Evandro rebateu, alegando que, diferente do oponente, tem "orgulho de ter sido um dirigente desportivo".
"Eu me orgulho de ter sido um dirigente desportivo, dirigente do Ceará Sporting Club, onde eu tirei o Ceará de uma situação extremamente ruim e deixei o Ceará num patamar completamente diferente. Diferente de você, eu tenho outras experiências. (...) A única experiência que você tem é em administrar perfis nas redes sociais", respondeu.
Impactos
Para Cleyton Monte, os impactos das estratégias serão sentidos após a eleição. Ele aponta que, enquanto André tem adotado uma tática de utilizar o tema para questionar o desempenho de gestor de Leitão, que ele teria "quebrado o time do Ceará", o petista está buscando criar uma "contranarrativa" para "informar o que aconteceu e trazer a sua percepção".

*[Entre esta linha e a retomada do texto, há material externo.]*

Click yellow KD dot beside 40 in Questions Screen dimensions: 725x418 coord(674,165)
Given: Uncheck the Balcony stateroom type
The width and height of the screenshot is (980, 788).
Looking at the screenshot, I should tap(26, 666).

"É muito difícil a gente avaliar o sucesso das estratégias, porque não existe um tipo único de torcedor, existem os mais variados. Existem aqueles que são mais apaixonados, aqueles que têm uma simpatia, mas não misturam futebol e política. Enfim, é difícil a gente fazer essa avaliação de quem está chegando mais perto do torcedor", avalia.
Na avaliação do presidente da Comissão de Direito Eleitoral da OAB-CE, as estratégias buscam apelas para o lado "não racional" das paixões do eleitorado. Porém, ele alerta para possíveis consequências jurídicas para os candidatos em casos de abusos.
"Esse tipo de propaganda é estratégia de marketing, que visa apelar para o sentimento e a paixão do futebol em favor do eleitor. (...) Esporte, religião, nós sabemos que são paixões, são dogmas, são situações muitas vezes não racionais que são utilizadas na política, às vezes indevidamente", frisa Fernandes Neto.